My father’s death was the beginning of a landslide.   Realistically, I knew that the landslide wouldn’t kill me but I also knew that it would be a rough ride.  That parts of it would feel like I was suffocating under debris.   Landslides demand a downward motion.  All I could do was tuck and roll.   I could not and would not, fight the inevitable.

I had tried to convince myself that I hadn’t built my life around my parents.    My husband and I have built a good life.   We had made our own family.   Yet, I had stayed in the town I was raised in, and I had chosen to stay because of my parents.   I wanted my life built around them and made it so.   And now part of that was gone.

But I could see my father’s reflection everywhere.  It’s true that a reflection isn’t the same as the person, present and in the flesh.   But in many ways it took my father dying to really see who he was in life.   Parts of him, I hadn’t notice or understood became clearer.  My appreciation became deeper.  Of course, that comes with its own regrets but I’m guessing this kind of hindsight is pretty common.

And I started to think more about how I wanted to reflect him, intentionally.   Some of his best attributes were inside of me.    While he was alive, I didn’t need to tap into them much.   He was here and why settle for a student when the Master is present?   But with him gone, one way to truly honor him was to continue the good he had always done.

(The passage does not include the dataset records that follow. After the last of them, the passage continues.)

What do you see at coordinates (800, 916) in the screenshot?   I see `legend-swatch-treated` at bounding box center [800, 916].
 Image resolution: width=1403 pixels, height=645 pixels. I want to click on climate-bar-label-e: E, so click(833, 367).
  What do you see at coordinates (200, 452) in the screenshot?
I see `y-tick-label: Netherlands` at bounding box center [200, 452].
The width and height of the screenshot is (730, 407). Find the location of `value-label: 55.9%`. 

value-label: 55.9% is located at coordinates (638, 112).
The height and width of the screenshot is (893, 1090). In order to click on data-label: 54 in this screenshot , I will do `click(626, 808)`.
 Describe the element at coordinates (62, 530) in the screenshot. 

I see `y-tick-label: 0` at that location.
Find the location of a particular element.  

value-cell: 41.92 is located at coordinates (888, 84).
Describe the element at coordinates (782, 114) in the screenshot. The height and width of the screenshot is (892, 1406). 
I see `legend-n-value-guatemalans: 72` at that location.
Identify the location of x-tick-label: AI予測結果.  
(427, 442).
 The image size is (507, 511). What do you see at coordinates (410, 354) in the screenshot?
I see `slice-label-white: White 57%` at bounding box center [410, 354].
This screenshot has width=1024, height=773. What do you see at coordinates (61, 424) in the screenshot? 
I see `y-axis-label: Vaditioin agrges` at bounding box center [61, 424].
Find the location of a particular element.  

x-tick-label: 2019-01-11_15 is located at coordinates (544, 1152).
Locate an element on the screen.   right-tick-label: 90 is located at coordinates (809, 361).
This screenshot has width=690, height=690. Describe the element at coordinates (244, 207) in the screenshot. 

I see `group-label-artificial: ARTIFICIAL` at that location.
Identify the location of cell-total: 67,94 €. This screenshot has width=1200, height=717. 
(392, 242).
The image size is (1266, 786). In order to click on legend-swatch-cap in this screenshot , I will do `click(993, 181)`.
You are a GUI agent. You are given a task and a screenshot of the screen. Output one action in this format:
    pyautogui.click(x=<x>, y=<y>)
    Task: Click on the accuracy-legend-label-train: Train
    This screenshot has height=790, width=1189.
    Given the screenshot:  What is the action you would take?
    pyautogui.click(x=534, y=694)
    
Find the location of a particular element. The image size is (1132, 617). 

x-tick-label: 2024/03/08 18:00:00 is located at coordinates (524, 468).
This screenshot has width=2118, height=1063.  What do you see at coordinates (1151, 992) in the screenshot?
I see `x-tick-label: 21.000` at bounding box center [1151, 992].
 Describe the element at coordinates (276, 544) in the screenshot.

I had been trained my whole life for this.   By him.  By my mother.   He was gone but not forgotten.   So what could I do with those memories?   And how could I make peace with honoring him in a way that didn’t negate the fact that although he is in me, I am also a very different person from him.   I needed to accept that our goals could be the same while the way of achieving them could look very different.

But all that was just one more way of figuring out how to cope with the loss.

I imagine that when a landslide ends there is silence.   And then, slowly, evidence of life reappears.   The landscape has changed some, it looks less familiar but beauty will unfold again.  Birds start singing.  Flowers push through the new earth.

To live, stuck in the memory of the landslide would be to live forever trapped under a devastating force.    To live looking over my shoulder in anticipation of the next landslide would be to live in constant fear and dread.

But to see the landslide and to accept it, as both an ending and a new beginning – that is where both hope and life are found.